Have you seen articles like this in the media?
Is this death – or life?
Unlike ourselves, our cells seem to know when to call it a day. When you consider this, oddly it seems important that cells should have a built-in mechanism for causing their own death, technically called apoptosis. Without this, sculpturing of the body during development would not be possible; for example, without apoptosis of cells between developing fingers, the hand would not develop fingers and become club shaped. It is important to distinguish between the programmed death of cells and cell death resulting from injury. This latter type of cell death is called Necrosis and results in the disorderly release of cell fragments once the cell membrane ruptures. The cell fragments cause inflammation which impairs the removal of debris by phagocytic cells. See the excellent article on phagocytosis:
Apoptosis is much more orderly, once the initial train has been set, the cell fragments into apoptotic bodies that are able to be engulfed by phagocytic cells which prevents further damage to surrounding cells. Apoptosis is important as a guard against the development of tumours. In this case, changes in the biochemistry of the malignant cell results in its death before the onset of major problems in development of cancer. There is a remarkable video produced using the technique of time lapse photography here:
The video image shows living human prostate cancer cells undergoing apoptosis following treatment with etoposide.
The role of chromosomes
Elizabeth Blackburn and Joseph Gall working in the 1970s discovered that telomeres at the end of chromosomes have DNA consisting of repeated similar units.
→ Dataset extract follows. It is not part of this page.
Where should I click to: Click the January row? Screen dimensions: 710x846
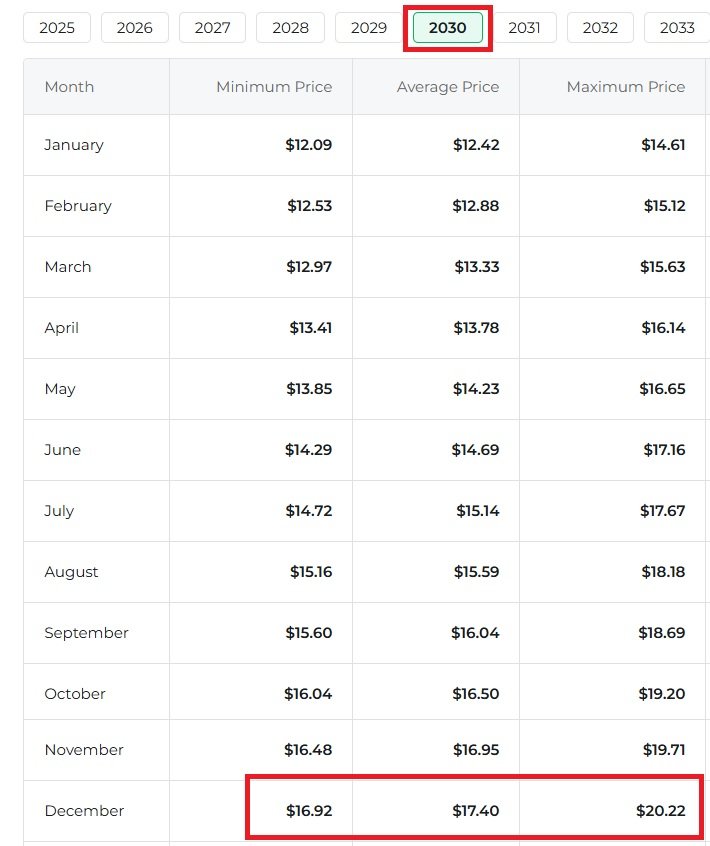[x=74, y=145]
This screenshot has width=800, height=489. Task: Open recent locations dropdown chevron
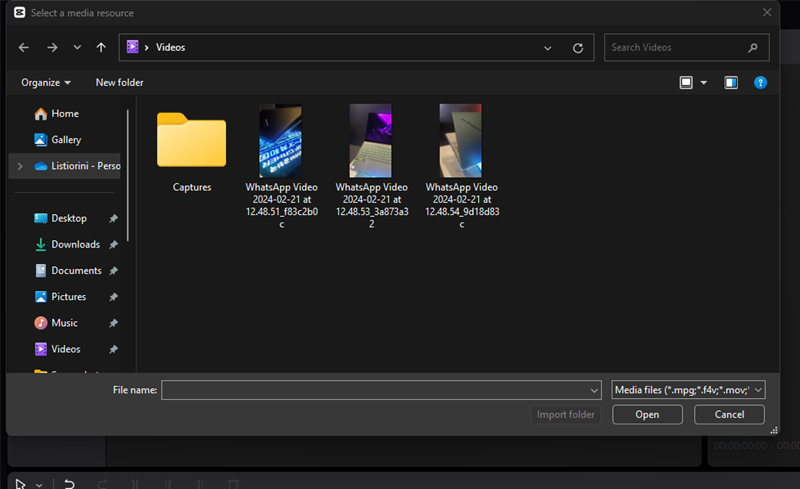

They also discovered that these repeated units of DNA within the telomeres protected the genetically significant central part of the chromosome from damage during cell division. The protection is necessary for two reasons:
- Enzymes involved in DNA synthesis are unable to synthesise the ends of one of the DNA strands. This is because in the double helix, one DNA strand (“Chromatid”) runs forward from the 5 carbon position in Ribose to end at the last Ribose with carbon 3 at the end of the chain of Ribose – Phosphate repeating units and the complementary strand in the opposite direction, i.e. 3 to 5. Here is a diagram which explains what is going on:
[This is a file from the Wikimedia Commons
Commons is a freely licensed media file repository]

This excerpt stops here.